The principal symphonies of Berlioz are works of colossal character and richness of treatment, some of them requiring several orchestras. Contrasting with these are such marvels of delicacy as “Queen Mab,” of which it has been said that the “confessions of roses and the complaints of violets were noisy in comparison.” A man of magnificent genius and knowledge, he was but little understood during his life, and it was only when his uneasy spirit was at rest that the world recognized his greatness. Paris, that stoned him when he was living, now listens to his grand music with enthusiasm. Hector Berlioz to the last never lost faith in himself, though this man of genius, in his much suffering from depression and melancholy, gave good witness to the truth of Goethe’s lines:
“Who never ate
with tears his bread,
Nor, weeping through
the night’s long hours,
Lay restlessly tossing
on his bed—
He knows ye not, ye
heavenly Powers!”
A man utterly without reticence, who, Gallic fashion, would shout his wrongs and sufferings to the uttermost ends of the earth, yet without a smack of Gallic posing and affectation, Berlioz talks much about himself, and dares to estimate himself boldly. There was no small vanity about this colossal spirit. He speaks of himself with outspoken frankness, as he would discuss another. We can not do better than to quote one of these self-measurements: “My style is in general very daring, but it has not the slightest tendency to destroy any of the constructive elements of art. On the contrary, I seek to increase the number of these elements. I have never dreamed, as has foolishly been supposed in France, of writing music without melody. That school exists to-day in Germany, and I have a horror of it. It is easy for any one to convince himself that, without confining myself to taking a very short melody for a theme, as the very greatest masters have, I have always taken care to invest my compositions with a real wealth of melody.

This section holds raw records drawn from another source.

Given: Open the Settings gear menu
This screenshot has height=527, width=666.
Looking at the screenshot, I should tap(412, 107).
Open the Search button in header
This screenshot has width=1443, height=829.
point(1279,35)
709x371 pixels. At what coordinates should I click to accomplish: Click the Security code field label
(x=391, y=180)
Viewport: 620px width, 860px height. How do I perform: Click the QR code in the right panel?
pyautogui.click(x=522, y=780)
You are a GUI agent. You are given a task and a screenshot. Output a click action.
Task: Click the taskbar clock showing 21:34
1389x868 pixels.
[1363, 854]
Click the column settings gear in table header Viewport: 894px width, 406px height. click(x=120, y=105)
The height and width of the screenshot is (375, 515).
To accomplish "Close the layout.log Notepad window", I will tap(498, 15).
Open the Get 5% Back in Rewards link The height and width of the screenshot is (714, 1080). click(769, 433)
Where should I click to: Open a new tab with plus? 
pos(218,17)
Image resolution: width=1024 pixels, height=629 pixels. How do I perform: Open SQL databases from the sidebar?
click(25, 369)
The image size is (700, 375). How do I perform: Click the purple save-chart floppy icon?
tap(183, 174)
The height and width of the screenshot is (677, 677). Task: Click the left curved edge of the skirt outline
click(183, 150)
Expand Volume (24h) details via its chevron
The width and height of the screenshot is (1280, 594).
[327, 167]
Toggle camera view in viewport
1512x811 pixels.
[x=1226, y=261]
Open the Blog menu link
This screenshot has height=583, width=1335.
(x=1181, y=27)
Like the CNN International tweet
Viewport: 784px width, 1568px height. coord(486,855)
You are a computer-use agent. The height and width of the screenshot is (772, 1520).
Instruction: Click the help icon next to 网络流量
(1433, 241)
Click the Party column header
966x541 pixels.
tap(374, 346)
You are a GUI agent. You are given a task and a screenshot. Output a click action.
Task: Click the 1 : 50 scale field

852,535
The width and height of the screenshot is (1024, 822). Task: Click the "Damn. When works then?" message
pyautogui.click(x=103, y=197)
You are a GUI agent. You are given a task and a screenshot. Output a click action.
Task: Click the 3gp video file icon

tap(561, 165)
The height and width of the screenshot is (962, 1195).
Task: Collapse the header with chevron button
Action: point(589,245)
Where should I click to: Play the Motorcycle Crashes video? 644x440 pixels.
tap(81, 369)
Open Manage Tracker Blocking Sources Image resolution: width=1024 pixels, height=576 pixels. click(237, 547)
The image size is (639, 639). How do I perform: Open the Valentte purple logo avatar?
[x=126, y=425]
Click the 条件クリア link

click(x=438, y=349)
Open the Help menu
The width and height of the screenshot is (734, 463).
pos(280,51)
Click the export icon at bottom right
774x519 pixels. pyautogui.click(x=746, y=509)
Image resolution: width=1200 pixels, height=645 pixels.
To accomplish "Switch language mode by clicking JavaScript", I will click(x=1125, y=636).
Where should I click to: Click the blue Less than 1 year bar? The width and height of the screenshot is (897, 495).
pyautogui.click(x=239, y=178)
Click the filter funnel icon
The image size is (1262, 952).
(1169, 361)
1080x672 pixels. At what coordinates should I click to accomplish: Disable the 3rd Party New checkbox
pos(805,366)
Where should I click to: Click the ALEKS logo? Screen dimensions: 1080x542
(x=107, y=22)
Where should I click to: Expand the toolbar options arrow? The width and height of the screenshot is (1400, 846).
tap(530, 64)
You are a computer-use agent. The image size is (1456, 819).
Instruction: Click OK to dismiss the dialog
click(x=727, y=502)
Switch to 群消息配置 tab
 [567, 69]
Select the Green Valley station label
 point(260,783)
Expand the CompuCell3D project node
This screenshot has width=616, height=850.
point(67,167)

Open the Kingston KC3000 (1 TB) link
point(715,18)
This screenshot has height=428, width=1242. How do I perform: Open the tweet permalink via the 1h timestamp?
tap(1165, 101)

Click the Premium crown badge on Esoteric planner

The value of these melodies, their distinction, their novelty, and charm, can be very well contested; it is not for me to appraise them. But to deny their existence is either bad faith or stupidity; only as these melodies are often of very large dimensions, infantile and short-sighted minds do not clearly distinguish their form; or else they are wedded to other secondary melodies which veil their outlines from those same infantile minds; or, upon the whole, these melodies are so dissimilar to the little waggeries that the musical plebs call melodies that they can not make up their minds to give the same name to both. The dominant qualities of my music are passionate expression, internal fire, rhythmic animation, and unexpected changes.”